In Alzheimer’s, there is a progressive degeneration of these cholinergic neurons, especially those projecting to the hippocampus and cerebral cortex. The resulting deficiency in ACh transmission is thought to be the primary driver of major cognitive symptoms, such as difficulty forming new memories. The severity of dementia often correlates directly with the degree of this cholinergic synapse loss. This link led to the development of the first successful class of treatments for the condition.

The Role of Excitotoxicity: Glutamate

While acetylcholine deficiency causes cognitive symptoms, another major chemical imbalance involves an excess of the brain’s primary excitatory neurotransmitter, glutamate. Glutamate is normally responsible for fast signaling and strengthening connections between neurons, processes fundamental for learning and memory. However, in Alzheimer’s disease, the regulation of glutamate signaling becomes compromised.

This dysregulation leads to excitotoxicity, a toxic process where neurons are overstimulated to the point of damage or death. Excessive glutamate causes the prolonged activation of its receptors, particularly the N-methyl-D-aspartate (NMDA) receptors. Overactivation of these NMDA receptors allows an excessive influx of calcium ions into the neuron, triggering destructive biochemical events that lead to cell demise.

Targeting Neurotransmitter Systems with Medication

Current pharmacological treatments for Alzheimer’s disease modulate these two distinct neurotransmitter imbalances to provide symptomatic relief. The most common drug class, cholinesterase inhibitors, addresses the lack of acetylcholine. These medications, such as donepezil, function by blocking the enzyme acetylcholinesterase, which breaks down ACh in the synapse.
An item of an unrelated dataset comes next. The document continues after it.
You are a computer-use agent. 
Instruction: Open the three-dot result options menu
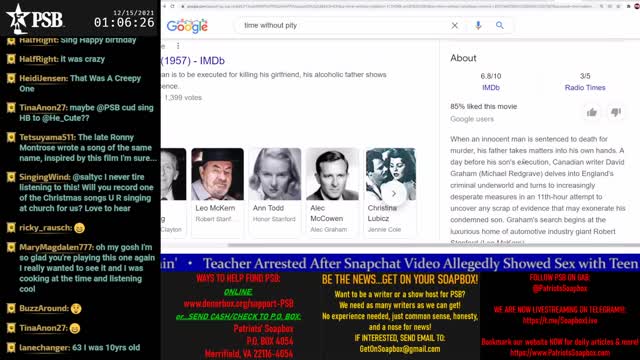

By inhibiting this enzyme, the drug increases the amount of acetylcholine available to bind to its receptors, enhancing cholinergic transmission. This boosted signaling helps improve communication between brain cells, which can temporarily stabilize or slightly improve cognitive function, attention, and memory. Since neurodegeneration continues, this treatment aims to maximize the function of remaining healthy neurons.
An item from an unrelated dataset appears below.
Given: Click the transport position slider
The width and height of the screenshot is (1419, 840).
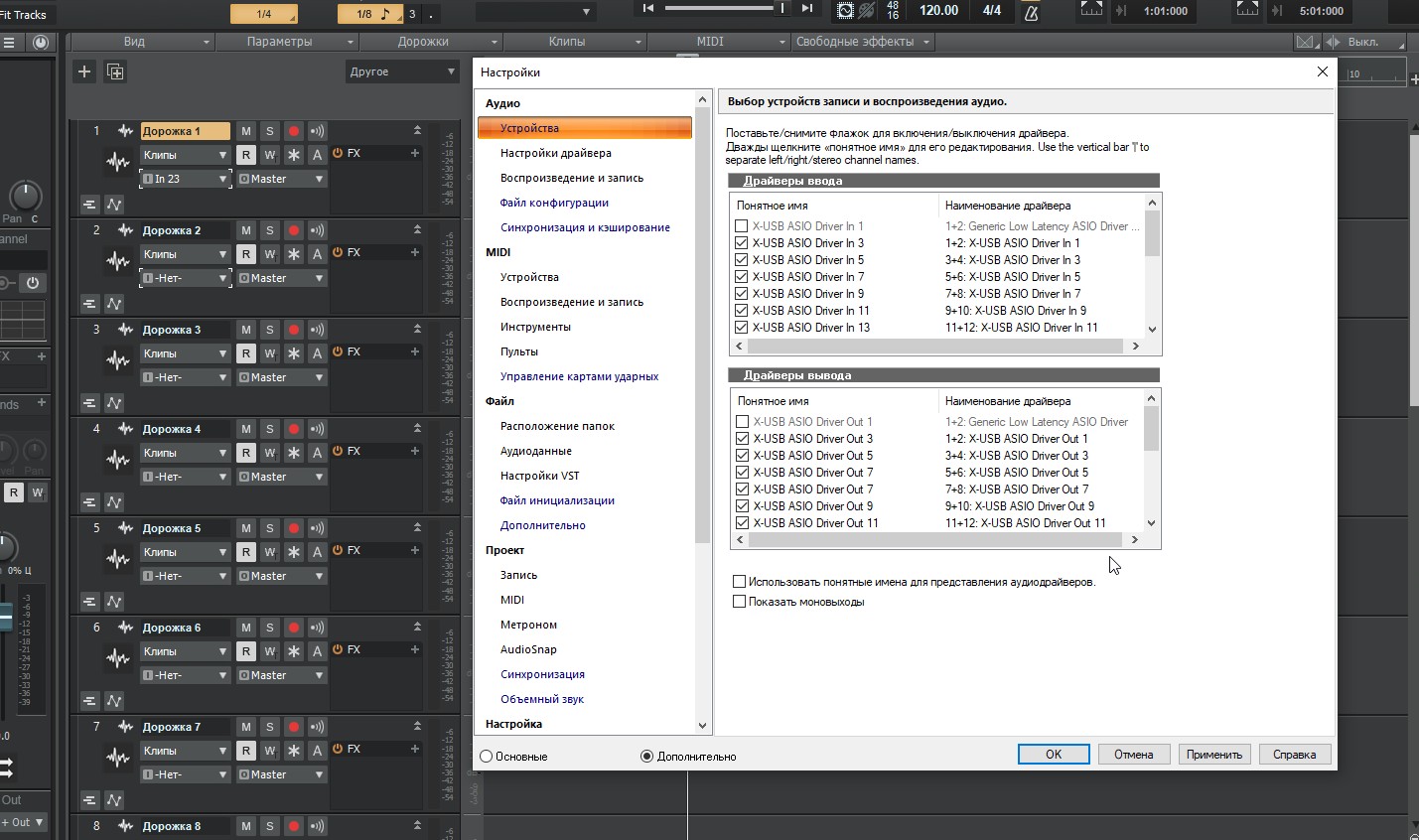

To counter glutamate excitotoxicity, NMDA receptor antagonists are often used in moderate to severe stages of the disease. A drug like memantine acts as an uncompetitive blocker of the NMDA receptor channel. It enters the receptor channel to block the flow of ions only when the receptor is pathologically overstimulated.

Memantine’s mechanism allows the drug to prevent the excessive, damaging influx of calcium ions during excitotoxicity. Crucially, it still allows for the normal signaling required for healthy brain function. By protecting neurons from chronic overstimulation, the medication helps slow the rate of neuronal damage.

Other Neurotransmitters Affecting Mood and Behavior

While acetylcholine and glutamate are the focus due to their direct link to memory and cognition, other neurotransmitter systems also become compromised in Alzheimer’s disease. These chemical disruptions contribute to non-cognitive symptoms, including the behavioral and psychological symptoms of dementia like agitation, depression, and anxiety.

The serotonin system is frequently affected, and its disruption is strongly associated with the emergence of depression, sleep disturbances, and anxiety. Changes in norepinephrine (alertness and attention) and dopamine (reward and motor control) also contribute to symptoms like apathy, psychosis, and motor issues. These secondary neurotransmitter changes significantly increase the overall burden of the disease.